“The Situation Is Unthinkable” – Restaurant Suppliers Give Away Unsold Produce As Industry Freezes
We’ve noted in recent weeks that OpenTable has shown a collapse in restaurant traffic across the US and in London. Some five to seven million people working in the US restaurant industry are expected to lose their jobs over the next three months. With restaurants shuttered, except for take-out, as per new social distancing rules, food distributors who regularly supply fruit and vegetables are stuck with tons of unsold produce.
Bloomberg interviews Franco Fubini, the owner of produce seller Natoora Ltd., supplies high-end fruit and vegetable to top restaurants in the US and Europe.
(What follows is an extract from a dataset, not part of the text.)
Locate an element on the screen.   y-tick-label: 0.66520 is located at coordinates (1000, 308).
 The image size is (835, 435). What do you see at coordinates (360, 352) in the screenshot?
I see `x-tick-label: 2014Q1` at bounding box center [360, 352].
Fubini said sales have “evaporated” in the last several weeks as restaurants and hotels have been forced to close.
“The situation is unthinkable,” said Fubini. “Here in the US, the situation is very critical for small farmers. Very critical. It’s incredibly, incredibly challenging.”
Fubini supplies produce to David Chang’s Momofuku Ko, London steakhouse Hawksmoor and Gordon Ramsay’s restaurants, said food has been piling up in his warehouse with no place to go. He has had to give away food to charities and churches in recent weeks.
He is also rejiggering how he sells his products, which are sourced from 400 farms in the US and Europe. To recover some of the lost revenue, he’s trying to market food directly to customers via a food-delivery app and has also tried selling produce to grocery stores.
Fubini said it would take a while to restore lost revenue because of the virus crisis crippling the entire restaurant industry. He said it would take a lot of new households to order his produce to recoup losses from restaurants that order 100s of tons of produce per year.
“Our revenue in Paris has gone to zero, our New York revenue has gone pretty much to zero,” said Fubini. Restaurant sales account for about two-thirds of Natoora’s revenue.
Bloomberg also spoke with Bravo Italy Gourmet, which exports food to Middle East restaurants and caterers, usually ships three tons of cheese per week. Those shipments have now crashed to zero.
OpenTable provides a snapshot of just how much foot traffic has declined at restaurants across the world.
“Demand is decreasing for all the goods, except for supermarket goods,” said Federico Tanasi, Bravo’s chief executive. “We didn’t see this, never before, a problem like this.”
Ortaggi Ltd., a wholesale produce distributor at the New Covent Garden Market in London, has lost 70% of its hotel sales because of virus-related shutdowns.
Jaime Suarez, the co-owner of Ortaggi, said they’re now gravitating towards direct-to-consumer sales online to recoup lost revenue from hotels.
“I have been in the hotel supply business since 1990 and I have never seen anything like this before,” Suarez said. “There is no business at all.”
Some restaurants are still offering take-out and delivery to offset the collapse in foot traffic, and according to Statista, more Americans than ever are eating at home.
With restaurants and some hotels closed across much of the Western world, produce suppliers are quickly adapting to social distancing rules and are attempting to survive by offering products directly to consumers and to supermarkets. Will the restaurant industry ever recover?